These decreases were partially offset by a net $75 million reversal in
2003 of previously recorded refund provisions of $87 million offset by an
additional credit provision of $12 million, as discussed below.



53


During the three months ended March 31, 2002 and 2003, the Orion Power
assets contributed $87 million and $120 million, respectively, to margins and
$33 million and $11 million, respectively, to EBIT.

Revenues. Our wholesale energy segment's revenues, excluding trading
margins, increased by $400 million in the three months ended March 31, 2003
compared to the same period in 2002. The major components of this increase are:

o a $206 million increase in revenues contributed by Orion Power
assets primarily as a result of the recognition of a full
quarter's revenues during the three months ended March 31,
2003 compared to the recognition of a partial quarter's
revenues during the same period in 2002 as a result of the
acquisition of Orion Power in February 2002;

o a $120 million increase in revenues in the Mid-Atlantic region
due to increased power prices and increased generation driven
by colder temperatures in the region during the three months
ended March 31, 2003;

o a $103 million increase in the West region primarily as a
result of increased power prices due to higher gas prices in
the region; and

o an $87 million reversal in 2003 of previously recorded refund
provisions due to additional clarification received from the
FERC in April 2003.

These increases in revenues were partially offset by the following:

o a $33 million reversal of a previously accrued credit
provision for energy sales in California which was reversed
during the three months ended March 31, 2002 (as discussed
above);

o a $12 million decrease in revenues due to an additional credit
provision recorded resulting from the reversal of refund
provisions, as discussed above;

o a $31 million decrease in revenues in the Mid-Atlantic region
primarily as a result of the expiration of a large capacity
contract; and

o a $17 million decrease in revenues associated with hedge
ineffectiveness losses primarily attributable to the West
region.

Fuel and Cost of Gas Sold and Purchased Power.

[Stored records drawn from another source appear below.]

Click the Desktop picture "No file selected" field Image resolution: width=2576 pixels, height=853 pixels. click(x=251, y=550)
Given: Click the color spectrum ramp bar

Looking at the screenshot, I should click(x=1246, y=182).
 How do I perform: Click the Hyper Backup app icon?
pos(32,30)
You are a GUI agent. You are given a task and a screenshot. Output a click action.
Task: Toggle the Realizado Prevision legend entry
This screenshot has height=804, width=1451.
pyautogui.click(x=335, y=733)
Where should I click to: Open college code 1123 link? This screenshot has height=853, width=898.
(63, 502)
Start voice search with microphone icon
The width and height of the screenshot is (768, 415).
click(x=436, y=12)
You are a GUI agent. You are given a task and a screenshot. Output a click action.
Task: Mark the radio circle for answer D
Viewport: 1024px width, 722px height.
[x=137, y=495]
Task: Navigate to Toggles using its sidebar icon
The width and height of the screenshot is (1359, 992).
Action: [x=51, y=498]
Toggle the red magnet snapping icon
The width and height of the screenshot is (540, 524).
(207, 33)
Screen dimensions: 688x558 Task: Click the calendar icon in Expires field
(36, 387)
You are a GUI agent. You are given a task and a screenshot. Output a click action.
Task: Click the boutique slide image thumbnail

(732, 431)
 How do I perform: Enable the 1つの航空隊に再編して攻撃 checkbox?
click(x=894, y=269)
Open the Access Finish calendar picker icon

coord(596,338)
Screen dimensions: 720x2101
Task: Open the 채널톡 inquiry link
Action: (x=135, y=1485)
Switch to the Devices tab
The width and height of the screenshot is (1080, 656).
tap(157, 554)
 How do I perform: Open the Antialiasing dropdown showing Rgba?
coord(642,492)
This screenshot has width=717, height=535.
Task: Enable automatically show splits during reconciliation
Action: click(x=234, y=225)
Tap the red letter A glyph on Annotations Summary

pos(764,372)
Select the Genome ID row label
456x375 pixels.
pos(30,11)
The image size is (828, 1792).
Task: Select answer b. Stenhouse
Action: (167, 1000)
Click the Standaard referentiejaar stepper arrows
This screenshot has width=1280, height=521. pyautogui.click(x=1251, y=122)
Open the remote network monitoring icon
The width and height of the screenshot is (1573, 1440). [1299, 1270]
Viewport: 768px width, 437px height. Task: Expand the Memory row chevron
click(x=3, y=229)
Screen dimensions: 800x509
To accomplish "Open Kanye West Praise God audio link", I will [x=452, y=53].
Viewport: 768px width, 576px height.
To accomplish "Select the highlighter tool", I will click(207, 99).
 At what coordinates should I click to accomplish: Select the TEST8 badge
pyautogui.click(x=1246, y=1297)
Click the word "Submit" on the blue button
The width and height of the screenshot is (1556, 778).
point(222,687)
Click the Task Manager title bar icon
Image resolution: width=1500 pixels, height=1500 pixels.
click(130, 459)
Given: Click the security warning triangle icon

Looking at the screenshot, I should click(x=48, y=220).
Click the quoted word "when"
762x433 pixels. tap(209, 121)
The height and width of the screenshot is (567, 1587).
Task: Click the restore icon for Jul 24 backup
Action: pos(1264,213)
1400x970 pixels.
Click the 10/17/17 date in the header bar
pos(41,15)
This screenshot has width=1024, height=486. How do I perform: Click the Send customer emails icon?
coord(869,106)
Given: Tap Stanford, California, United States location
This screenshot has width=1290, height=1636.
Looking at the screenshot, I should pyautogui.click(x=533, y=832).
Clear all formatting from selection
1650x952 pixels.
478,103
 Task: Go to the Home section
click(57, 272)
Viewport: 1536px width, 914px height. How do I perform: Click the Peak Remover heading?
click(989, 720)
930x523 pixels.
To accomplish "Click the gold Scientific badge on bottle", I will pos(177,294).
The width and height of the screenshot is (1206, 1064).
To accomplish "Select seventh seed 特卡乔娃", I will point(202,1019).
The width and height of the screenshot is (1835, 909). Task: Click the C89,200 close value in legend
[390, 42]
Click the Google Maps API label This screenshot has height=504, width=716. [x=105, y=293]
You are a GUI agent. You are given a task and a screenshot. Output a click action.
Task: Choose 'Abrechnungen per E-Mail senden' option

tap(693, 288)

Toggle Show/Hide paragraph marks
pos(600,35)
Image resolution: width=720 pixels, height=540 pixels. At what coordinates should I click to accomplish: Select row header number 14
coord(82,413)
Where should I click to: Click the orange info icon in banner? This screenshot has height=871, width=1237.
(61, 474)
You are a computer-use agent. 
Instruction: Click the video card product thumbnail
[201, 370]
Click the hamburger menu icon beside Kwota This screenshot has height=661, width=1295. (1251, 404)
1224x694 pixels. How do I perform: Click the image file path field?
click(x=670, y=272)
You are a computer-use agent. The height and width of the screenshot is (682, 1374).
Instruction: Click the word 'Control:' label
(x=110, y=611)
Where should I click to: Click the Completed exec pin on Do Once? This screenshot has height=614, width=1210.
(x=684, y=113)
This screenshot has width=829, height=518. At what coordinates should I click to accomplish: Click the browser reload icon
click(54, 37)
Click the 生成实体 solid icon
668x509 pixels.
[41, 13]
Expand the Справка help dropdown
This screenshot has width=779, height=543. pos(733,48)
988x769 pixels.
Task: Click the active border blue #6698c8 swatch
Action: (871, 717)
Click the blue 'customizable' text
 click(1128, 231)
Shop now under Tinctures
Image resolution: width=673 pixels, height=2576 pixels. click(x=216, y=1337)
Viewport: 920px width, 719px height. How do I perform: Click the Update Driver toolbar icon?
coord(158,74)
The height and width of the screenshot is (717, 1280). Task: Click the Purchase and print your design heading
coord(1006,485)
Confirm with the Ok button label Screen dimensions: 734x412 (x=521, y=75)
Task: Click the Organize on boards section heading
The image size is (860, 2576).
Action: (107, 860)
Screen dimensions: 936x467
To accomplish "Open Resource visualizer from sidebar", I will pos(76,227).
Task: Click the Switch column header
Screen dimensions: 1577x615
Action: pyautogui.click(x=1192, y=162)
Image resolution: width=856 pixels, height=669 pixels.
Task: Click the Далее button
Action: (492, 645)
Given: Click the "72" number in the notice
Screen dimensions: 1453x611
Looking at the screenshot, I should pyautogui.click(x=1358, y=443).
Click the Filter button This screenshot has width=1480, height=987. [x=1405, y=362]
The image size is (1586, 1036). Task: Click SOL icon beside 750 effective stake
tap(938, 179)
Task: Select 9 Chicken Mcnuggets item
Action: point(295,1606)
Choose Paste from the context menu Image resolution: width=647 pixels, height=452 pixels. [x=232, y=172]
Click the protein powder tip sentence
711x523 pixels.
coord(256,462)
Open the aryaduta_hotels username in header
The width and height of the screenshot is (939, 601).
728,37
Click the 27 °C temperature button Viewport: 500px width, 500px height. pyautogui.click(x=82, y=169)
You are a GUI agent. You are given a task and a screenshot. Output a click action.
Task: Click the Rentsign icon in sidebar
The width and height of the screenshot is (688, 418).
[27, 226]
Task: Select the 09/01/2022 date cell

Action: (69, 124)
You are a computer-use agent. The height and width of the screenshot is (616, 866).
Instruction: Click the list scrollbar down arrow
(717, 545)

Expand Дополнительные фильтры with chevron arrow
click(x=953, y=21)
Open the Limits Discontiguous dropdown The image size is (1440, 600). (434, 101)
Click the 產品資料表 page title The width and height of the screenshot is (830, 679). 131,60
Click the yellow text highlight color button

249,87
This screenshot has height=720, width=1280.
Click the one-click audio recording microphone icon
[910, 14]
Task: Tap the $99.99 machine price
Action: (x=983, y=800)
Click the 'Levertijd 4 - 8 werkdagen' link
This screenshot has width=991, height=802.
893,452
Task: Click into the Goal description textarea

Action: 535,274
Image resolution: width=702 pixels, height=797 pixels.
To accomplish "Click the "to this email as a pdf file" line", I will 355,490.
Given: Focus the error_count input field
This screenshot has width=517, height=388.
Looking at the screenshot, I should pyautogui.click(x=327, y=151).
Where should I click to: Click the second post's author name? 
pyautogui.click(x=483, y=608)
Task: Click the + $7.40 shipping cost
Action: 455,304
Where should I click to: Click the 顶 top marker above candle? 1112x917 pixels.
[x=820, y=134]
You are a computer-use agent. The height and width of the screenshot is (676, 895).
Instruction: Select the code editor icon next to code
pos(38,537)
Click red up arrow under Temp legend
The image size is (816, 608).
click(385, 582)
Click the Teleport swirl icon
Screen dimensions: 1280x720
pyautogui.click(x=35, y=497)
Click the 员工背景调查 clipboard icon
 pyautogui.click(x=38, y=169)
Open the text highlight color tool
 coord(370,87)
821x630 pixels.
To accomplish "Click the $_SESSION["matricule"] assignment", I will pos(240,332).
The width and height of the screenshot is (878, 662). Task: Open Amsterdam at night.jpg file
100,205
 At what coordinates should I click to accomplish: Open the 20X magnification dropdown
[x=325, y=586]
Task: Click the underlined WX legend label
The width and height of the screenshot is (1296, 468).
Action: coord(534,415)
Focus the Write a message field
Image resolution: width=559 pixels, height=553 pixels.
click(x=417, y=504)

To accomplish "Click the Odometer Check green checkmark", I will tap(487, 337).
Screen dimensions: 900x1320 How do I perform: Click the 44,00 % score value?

Our wholesale energy
segment's fuel and cost of gas sold and purchased power increased by $330
million for the three months ended March 31, 2003 compared to the same period in
2002. The major components of this increase are:

o a $173 million increase in fuel and cost of gas sold and
purchased power of Orion Power assets primarily as a result of
the recognition of a full quarter's results during the three
months ended March 31, 2003, as discussed above;

o a $56 million increase in fuel and cost of gas sold and
purchased power in the Mid-Atlantic region due to increased
generation and higher gas prices; and

o a $130 million increase in fuel and cost of gas sold and
purchased power in the West region primarily as a result of
higher gas prices partially offset by reduced generation.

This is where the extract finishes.